Page Banner

United States Department of Agriculture

Agricultural Research Service

Research Project: Management Practices to Mitigate Global Climate Change, Enhance Bio-Energy Production, Increase Soil-C Stocks & Sustain Soil Productivity...

Location: Soil Plant Nutrient Research (SPNR)

Title: A new nitrogen index for assessment of nitrogen management practices of Andean Mountain cropping systems of Ecuador

Authors
item Escudero, Luis -
item Delgado, Jorge
item Monar, Carlos -
item Valverde, Franklin -
item Barrera, Victor -
item Alwang, Jeff -

Submitted to: Soil Science
Publication Type: Peer Reviewed Journal
Publication Acceptance Date: April 24, 2014
Publication Date: May 24, 2014
Citation: Escudero, L., Delgado, J.A., Monar, C., Valverde, F., Barrera, V., Alwang, J. 2014. A new nitrogen index for assessment of nitrogen management practices of Andean Mountain cropping systems of Ecuador. Soil Science. 179:130-140.

Interpretive Summary: Using nitrogen fertilizer to maximize yields in minimum tillage systems that minimize the potential for soil erosion for off-site transport of agrochemicals, will be key to developing cropping systems that can adapt to a changing climate. The scientific literature lacks studies that have validated tools that can be used to quickly assess the effects of nitrogen management practices on nitrogen uptake, nitrogen use efficiency, and the potential risk of nitrogen losses to the environment in high-altitude mountain systems. Additional information is needed to improve nitrogen management and sustainability in these high-altitude cropping systems. This is the first study of the application of a Nitrogen Index for high-altitude mountain systems. The Ecuador Nitrogen Index was able to assess nitrogen uptake, nitrogen use efficiency, and the potential risk of nitrogen losses to the environment (P < 0.05). The measured data and Nitrogen Index assessment strongly suggest that the split applications of nitrogen at planting, V6, and V9 can contribute to much higher nitrogen use efficiency and lower nitrate leaching. The corn crop significantly responded to nitrogen fertilizer inputs, doubling the yields at 120 and 140 kg N ha-1. Our study suggests that 120 kg N ha-1 applied at planting, V6, and V9, could be a good practice that minimizes nitrogen losses to the environment, especially under minimum tillage systems. We also found that the efficiency of the system is also affected by the rate of precipitation, and at precipitation rates of > 900 mm the nitrate leaching potential increases. The validation of the tool’s estimates for crop uptake and nitrogen use efficiency has been conducted for mountain systems for the first time. More studies like this, where user-friendly tools are used to help provide additional management information, are needed. Additional studies are needed to evaluate the tools and the effects of these practices on the sustainability of the system. We are conducting further studies where the effects of management practices on the sustainability of the system is being monitored.

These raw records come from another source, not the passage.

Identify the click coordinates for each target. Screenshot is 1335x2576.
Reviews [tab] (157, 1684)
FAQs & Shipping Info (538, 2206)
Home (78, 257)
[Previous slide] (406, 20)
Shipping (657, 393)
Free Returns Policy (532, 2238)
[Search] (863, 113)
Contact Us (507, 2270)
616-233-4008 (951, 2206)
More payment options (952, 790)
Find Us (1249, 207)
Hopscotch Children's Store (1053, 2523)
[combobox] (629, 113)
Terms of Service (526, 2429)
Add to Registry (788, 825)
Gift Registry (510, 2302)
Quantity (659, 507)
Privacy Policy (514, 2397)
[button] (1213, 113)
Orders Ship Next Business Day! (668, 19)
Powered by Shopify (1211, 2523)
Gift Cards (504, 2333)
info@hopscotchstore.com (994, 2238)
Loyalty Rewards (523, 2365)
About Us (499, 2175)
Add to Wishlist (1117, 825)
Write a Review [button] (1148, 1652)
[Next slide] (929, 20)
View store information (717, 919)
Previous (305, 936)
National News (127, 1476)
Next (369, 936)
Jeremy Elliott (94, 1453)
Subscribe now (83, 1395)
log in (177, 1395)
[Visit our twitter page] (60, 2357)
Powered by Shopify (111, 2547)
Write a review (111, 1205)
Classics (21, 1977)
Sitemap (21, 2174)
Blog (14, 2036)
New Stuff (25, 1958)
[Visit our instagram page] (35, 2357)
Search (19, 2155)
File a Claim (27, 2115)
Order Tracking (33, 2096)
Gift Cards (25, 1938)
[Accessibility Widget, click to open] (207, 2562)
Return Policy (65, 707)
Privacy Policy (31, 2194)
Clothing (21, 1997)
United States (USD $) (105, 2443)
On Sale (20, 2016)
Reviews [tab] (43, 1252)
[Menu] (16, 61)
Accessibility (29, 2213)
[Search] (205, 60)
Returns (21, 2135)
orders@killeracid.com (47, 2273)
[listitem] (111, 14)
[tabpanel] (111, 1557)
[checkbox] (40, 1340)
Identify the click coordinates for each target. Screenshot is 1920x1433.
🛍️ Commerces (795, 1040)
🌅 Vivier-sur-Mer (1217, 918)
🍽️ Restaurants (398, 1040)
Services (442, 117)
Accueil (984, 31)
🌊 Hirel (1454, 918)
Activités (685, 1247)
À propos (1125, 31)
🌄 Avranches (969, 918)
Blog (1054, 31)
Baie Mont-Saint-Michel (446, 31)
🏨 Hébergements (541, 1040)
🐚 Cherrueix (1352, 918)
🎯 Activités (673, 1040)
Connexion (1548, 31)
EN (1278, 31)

Technical Abstract: Corn (Zea mays L.) is the most important crop for food security in several regions of Ecuador. Small farmers are using nitrogen (N) fertilizer without technical advice based on soil, crop and climatological data. The scientific literature lacks studies where tools are validated that can be used to quickly assess the effects of nitrogen management practices on nitrogen uptake, nitrogen use efficiency, and the risk of nitrogen losses to the environment in high-altitude mountain systems. A study was conducted to test the response of corn to fertilizer application and to test the potential use of the Nitrogen Index and sustainability index to assess the nitrogen dynamics of the system. The responses to nitrogen fertilizer application were tested across six mountain sites in the Bolivar province of Ecuador, where the INIAP-111 variety was planted in farmers’ fields. What makes this study unique is that we conducted fertilizer studies at each site with minimum tillage, traditional farming practices, and a control treatment of zero nitrogen fertilizer, and we also used a new Nitrogen Index tool that was developed for Ecuador. This study was conducted under conservation agriculture with minimum tillage. Corn significantly responded to nitrogen fertilizer application with an average increase of 67 kg ha-1 corn grain per every 1 kg of N ha-1 applied. The nitrogen use efficiency in the system was reduced with higher nitrogen rate, and nitrogen leaching increased with nitrogen fertilizer application, especially for the areas with precipitation above 900 mm. The sites with precipitation < 900 mm had minimal nitrate leaching (< 10 kg NO3-N ha-1) for loam and clay loam soils. The sustainability index indicates that conservation agriculture is a sustainable system in these high-altitude regions of Ecuador. The Nitrogen Index was able to quickly assess the effects of nitrogen management practices on nitrogen uptake, nitrogen use efficiencies, and the potential risk of nitrogen losses to the environment (P < 0.05). The Nitrogen Index has the potential to be used in extension programs, and as an aid to talk to local farmers and improve the technical evaluation of best management practices in these high-altitude mountain systems.